Tyner noted that in the 2004 to early 2008 period, oil prices went from $40 to $120 a barrel, while corn went from about $2 to $6 a bushel. He said 75 percent of that increase in corn price was due to high oil prices, while only 25 percent was due to an ethanol subsidy. He noted, though, that the subsidy was important and essential for development of the ethanol industry and that in recent times it has not been as nearly an important driver in corn prices as has oil.
In the report, Tyner said removing the subsidy would not return corn prices to those seen over the past decade - unless crude oil prices fell as well.
Interestingly, the study does not attribute growth in demand for grains by India or China as a driver in higher grain and food prices. Tyner said although demand is increasing in those countries, their production is also growing, as both countries would like to be self sufficient in these areas. He said China and India don't trade ag commodities to any great degree, especially corn or wheat, so their impact is minimal. China's demand for oil, however, does impact the oil markets.

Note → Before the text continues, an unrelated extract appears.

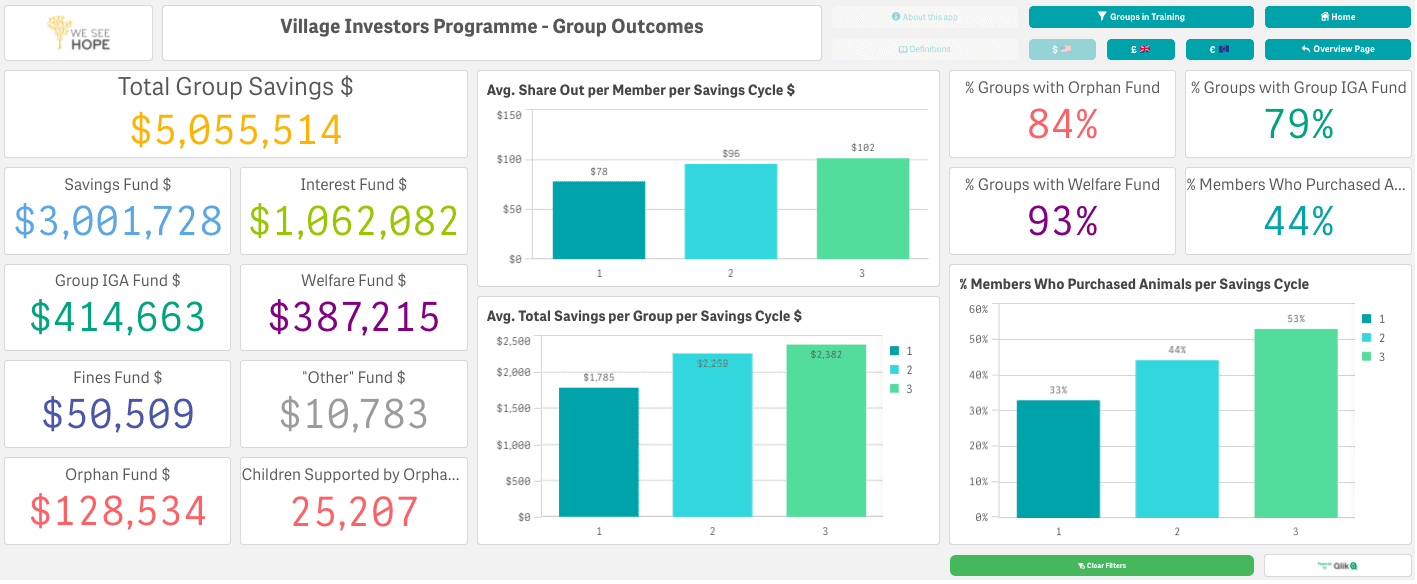Click the Total Group Savings KPI value

click(x=236, y=130)
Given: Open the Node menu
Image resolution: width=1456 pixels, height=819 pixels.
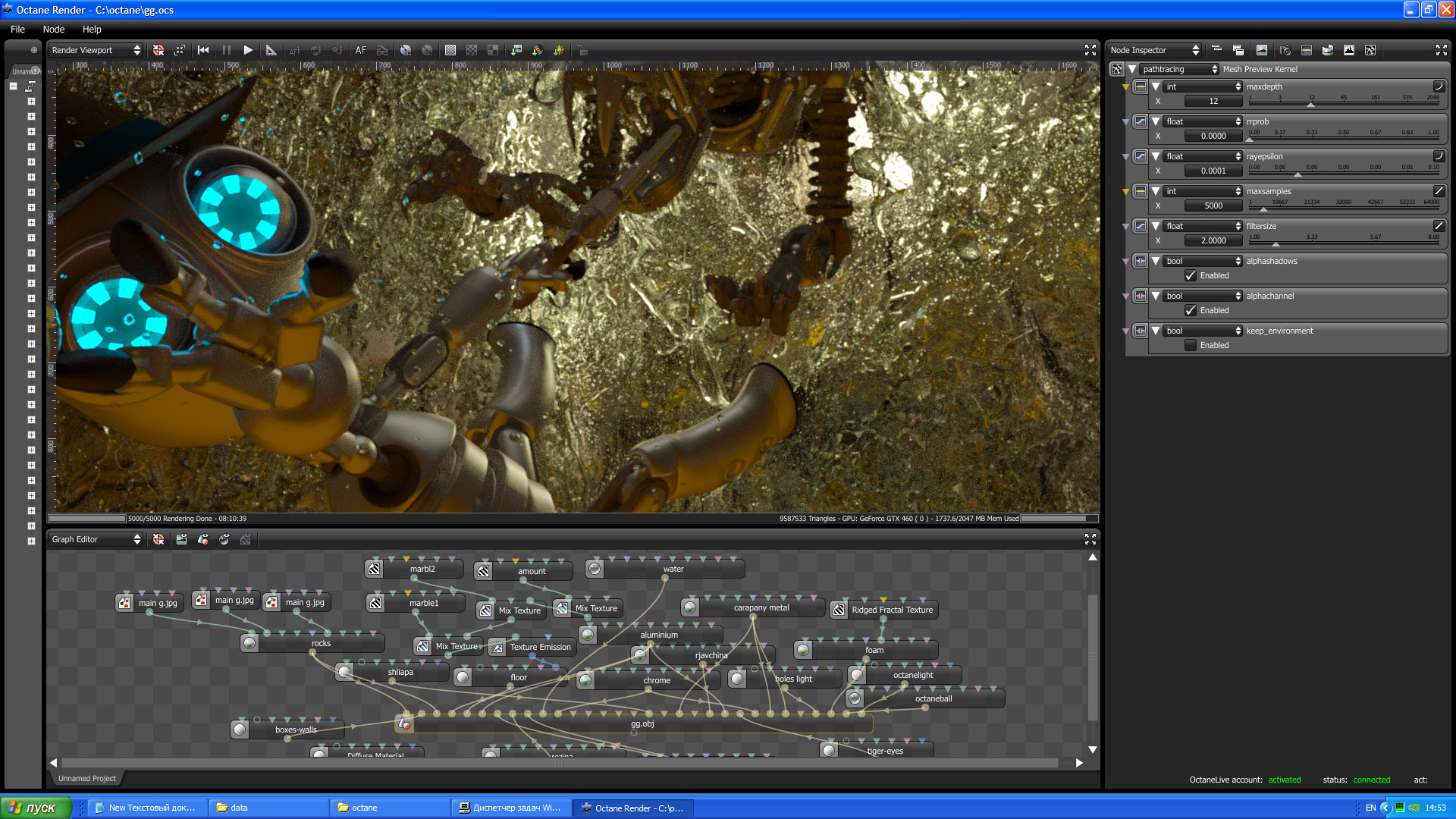Looking at the screenshot, I should 53,29.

As for the weak dollar, the study said the dollar's decline over the last few years has been an important factor in overall higher prices. The analysis "clearly shows" the historic links and how they have differed from one period to another depending on what else was going on in the global economy, the study said. "Oil, agricultural commodities and most other commodities are priced in U.S. dollars but are purchased in the local currency. So when the U.S. dollar falls as it has over the past six years, there must be a link with commodity prices," it said.